Maybe boomer retirees are confusing the math more than it would be otherwise? But what's broken here isn't people's perception of an economy that's good actually, it's the measures of an economy that involves extreme (and growing) wealth inequality.

[–] sonori@beehaw.org 6 points 2 weeks ago (2 children)

Except the same surveys that show that people think that the economy as a whole is doing terrible also show that the same people report they themselves are doing great economically, their friends are doing good, and their state is doing ok. If everyone thinks that themselves and their friends are doing well but the economy as a whole is doing terrible, that is a large disconnect between people’s perceptions of the economy vs the actual economy as a whole.

While a lot of things are going to depend on area and experience, for instance real energy costs have gone down since 2020 for me and wages in the lower quarter of workers have at the very least kept pace with inflation if not grown beyond it, that does not explain why this perception of the economy doing horrible even when you and your friends are going well did not exist five years ago despite everything you suggested as being new having been the case then too, often to an even larger extent.

Similarly, the cost of rent and food literally is the primary economic measure of inflation, and demonstrably has recovered from the supply chain shocks of Covid. It’s indeed the principle measure that where people’s perception of it no longer has any correlation with measured reality.

[–] HumanPenguin@feddit.uk 5 points 2 weeks ago (1 children)

If everyone thinks that themselves and their friends are doing well but the economy as a whole is doing terrible, that is a large disconnect between people’s perceptions of the economy vs the actual economy

Is it.
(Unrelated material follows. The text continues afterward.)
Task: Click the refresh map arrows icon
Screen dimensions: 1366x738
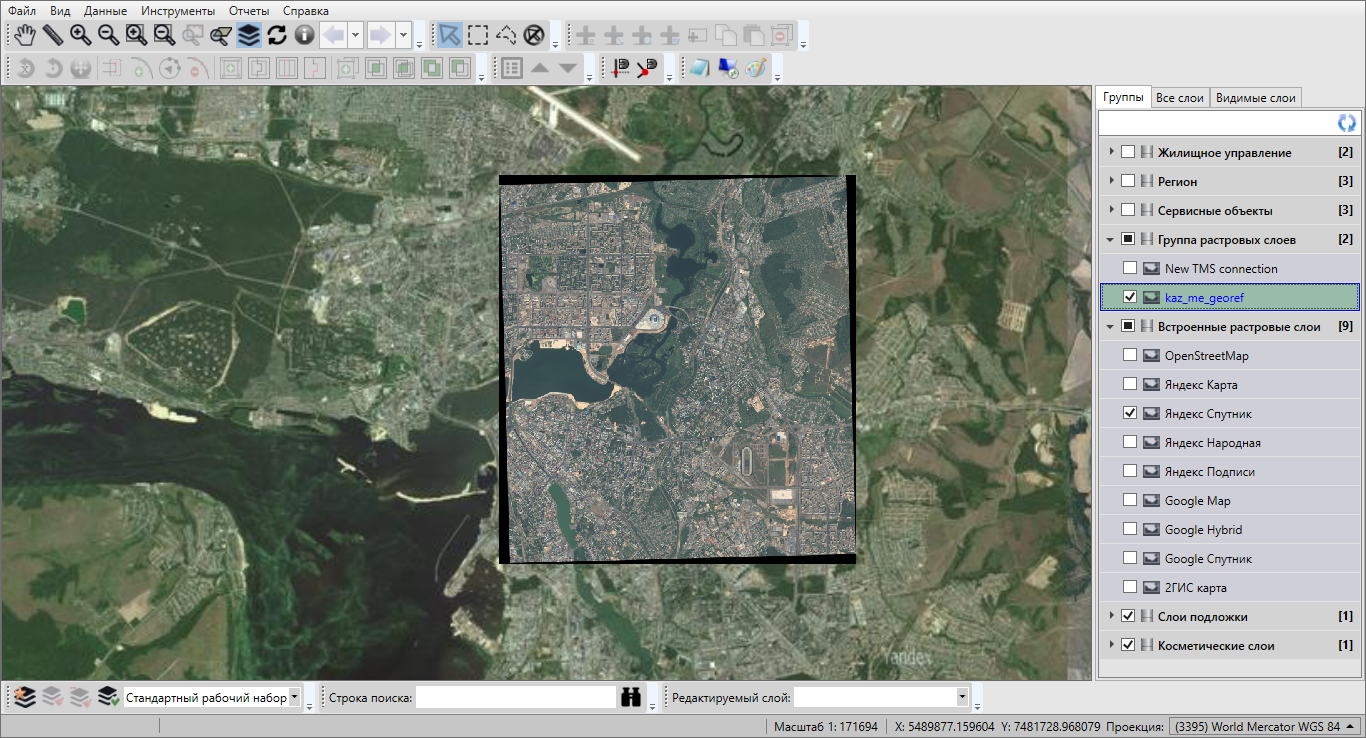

That assumes people who are doing well themselves. Do not see the truth about people not considered friends or colleagues.

Modern Society rarely gives people the opportunity to interact with different classes as friends. But most can see the numbers and recognise how many people around them are working for much lower wages. While realising how close their own income is the survival. It really does not take huge empathy to recognise the national data does not match the witnessed world.

[–] sonori@beehaw.org 1 points 2 weeks ago (1 children)

So why do you think this empathy not exist before the last few years? Why are people now so worried about the people who themselves say they are doing well when they weren’t before?

[–] HumanPenguin@feddit.uk 2 points 2 weeks ago (1 children)

Because costs are higher. More people who are copping will be noting higher energy food and rent etc compared to their own incomes.

So even those coping will recognise how much harder it will be for people on much lower incomes. And recognising your own situation is only just above water. Tends to mean most people notice how many around them are in worse situations.

My guess is this will be happening way way more in cities where these interactions tend to be more common. And often higher earners are also renting and moving more often than in rural areas. Leading to them noticing an increase in housing costs every few years. Or more.

But the basic truth is humanity is a social based tribe. And when forced into close living we tend to recognise a little more how much our life depends on others around us.

This is in part why left of centre politics is more common in more urban areas.

[–] sonori@beehaw.org 3 points 2 weeks ago* (last edited 2 weeks ago) (1 children)

So you think after decades of wage stagnation, the 2008 financial crash, and multiple recessions demonstrably didn’t have this effect, a short spike in inflation where the poorest workers actually saw the first real wage gains in decades was all it took to suddenly develop a new form of previously nonexistent class consciousness?

I guess Amaricans really do hate moderate inflation more than high levels of unemployment.

[–] Tolookah@discuss.tchncs.de 2 points 2 weeks ago

Likely: with gains on the low end, people saw themselves closer to the low end suddenly, and that's a problem I guess.